Poland's main reservation about the potential hard Brexit is what will happen to 1mn or so Poles currently in the UK. Prime Minister Mateusz Morawiecki said in Brussels on Thursday he had met with May that morning and she assured him Polish citizens would not suffer in case of a no-deal Brexit.
"Once again we [Morawiecki and May] agreed that we would do all that we can so that Polish citizens in the UK are safe in case of a hard Brexit and also that the Polish-British trade will not suffer and that Polish entrepreneurs could continue to export their goods to the UK without any obstacles," said Morawiecki.

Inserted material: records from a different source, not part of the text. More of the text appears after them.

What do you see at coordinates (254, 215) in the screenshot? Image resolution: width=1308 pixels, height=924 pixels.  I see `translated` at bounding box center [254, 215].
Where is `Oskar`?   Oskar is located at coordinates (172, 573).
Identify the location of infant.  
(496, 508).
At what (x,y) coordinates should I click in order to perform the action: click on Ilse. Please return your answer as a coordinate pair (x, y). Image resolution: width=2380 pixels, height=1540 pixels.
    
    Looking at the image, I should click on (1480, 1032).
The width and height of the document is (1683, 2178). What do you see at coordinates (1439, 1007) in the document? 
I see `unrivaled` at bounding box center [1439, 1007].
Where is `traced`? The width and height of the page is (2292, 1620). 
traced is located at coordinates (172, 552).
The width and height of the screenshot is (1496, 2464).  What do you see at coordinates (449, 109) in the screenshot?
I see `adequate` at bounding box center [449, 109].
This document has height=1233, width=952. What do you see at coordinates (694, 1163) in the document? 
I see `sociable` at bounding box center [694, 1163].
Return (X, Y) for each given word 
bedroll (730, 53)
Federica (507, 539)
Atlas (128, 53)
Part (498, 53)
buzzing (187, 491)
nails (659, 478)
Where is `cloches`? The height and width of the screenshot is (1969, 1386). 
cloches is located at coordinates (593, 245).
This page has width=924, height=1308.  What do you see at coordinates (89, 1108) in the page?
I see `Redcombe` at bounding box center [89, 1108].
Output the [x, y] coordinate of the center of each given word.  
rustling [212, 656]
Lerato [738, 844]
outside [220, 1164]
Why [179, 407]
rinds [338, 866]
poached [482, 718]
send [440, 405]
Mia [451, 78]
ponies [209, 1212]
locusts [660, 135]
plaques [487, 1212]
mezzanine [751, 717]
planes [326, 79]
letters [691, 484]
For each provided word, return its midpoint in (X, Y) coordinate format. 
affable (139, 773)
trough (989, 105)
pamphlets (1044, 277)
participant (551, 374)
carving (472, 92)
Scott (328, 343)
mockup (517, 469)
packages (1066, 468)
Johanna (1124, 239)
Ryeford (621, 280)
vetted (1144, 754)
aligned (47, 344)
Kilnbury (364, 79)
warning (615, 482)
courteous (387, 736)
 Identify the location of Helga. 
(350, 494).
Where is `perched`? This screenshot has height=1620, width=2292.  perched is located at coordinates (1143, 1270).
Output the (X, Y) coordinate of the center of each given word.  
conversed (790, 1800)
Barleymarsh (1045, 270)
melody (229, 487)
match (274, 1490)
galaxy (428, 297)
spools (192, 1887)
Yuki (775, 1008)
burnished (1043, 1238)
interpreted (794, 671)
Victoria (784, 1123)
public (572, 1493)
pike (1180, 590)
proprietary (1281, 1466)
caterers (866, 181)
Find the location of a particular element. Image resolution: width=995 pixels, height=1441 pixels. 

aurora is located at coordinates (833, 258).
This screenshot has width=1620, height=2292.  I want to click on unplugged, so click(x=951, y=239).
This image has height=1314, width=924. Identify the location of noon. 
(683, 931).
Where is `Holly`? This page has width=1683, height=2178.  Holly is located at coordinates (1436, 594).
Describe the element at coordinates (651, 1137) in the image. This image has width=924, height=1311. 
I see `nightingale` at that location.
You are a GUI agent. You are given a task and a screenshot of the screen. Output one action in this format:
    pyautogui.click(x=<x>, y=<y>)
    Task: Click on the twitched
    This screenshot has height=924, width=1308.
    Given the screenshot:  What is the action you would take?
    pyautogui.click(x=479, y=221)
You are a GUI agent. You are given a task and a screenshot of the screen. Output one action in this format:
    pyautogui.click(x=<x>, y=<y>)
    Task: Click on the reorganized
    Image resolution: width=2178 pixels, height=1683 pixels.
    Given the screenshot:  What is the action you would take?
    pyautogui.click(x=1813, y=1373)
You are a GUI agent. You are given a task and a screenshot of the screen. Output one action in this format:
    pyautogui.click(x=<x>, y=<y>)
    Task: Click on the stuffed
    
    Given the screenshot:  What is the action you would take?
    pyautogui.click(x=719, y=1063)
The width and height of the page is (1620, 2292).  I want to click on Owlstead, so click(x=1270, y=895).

Romanians are the second-largest non-British population in the UK, after Poles. At the end of 2017, there were 411,000 Romanians living in the UK. There are frequent reports about Romanians in UK being subject to racism and xenophobia. Even under a "smooth" Brexit, the situation will deteriorate.
Under a very superficial estimate, no deal Brexit will hit Romanians registered in the UK. A large part of them are expected not to return to Romania, but to move elsewhere — which would be a missed opportunity for Romania's economy that needs a bigger workforce.
President Klaus Iohannis said that the rights of the Romanian citizens living in the UK are “very well ensured” and that the Romanian authorities have also held bilateral talks with London in order to have guarantees regardless of the scenario.
“I think there is a real chance … to obtain an organised exit of Great Britain. However, the Romanian citizens are the main concern we have. Of course, if the deal is closed, their rights are very well secured, but we have also held several bilateral talks,” Iohannis said on March 22, adding that he had talked with May so that even in the case of a no deal Brexit there would be a bilateral agreement that is "very good both for Romanian and British citizens".
Reporting from Iulian Ernst in Bucharest, Wojciech Kosc in Warsaw, Denitsa Koseva in Sofia, Clare Nuttall in London and Carmen Simion in Bucharest.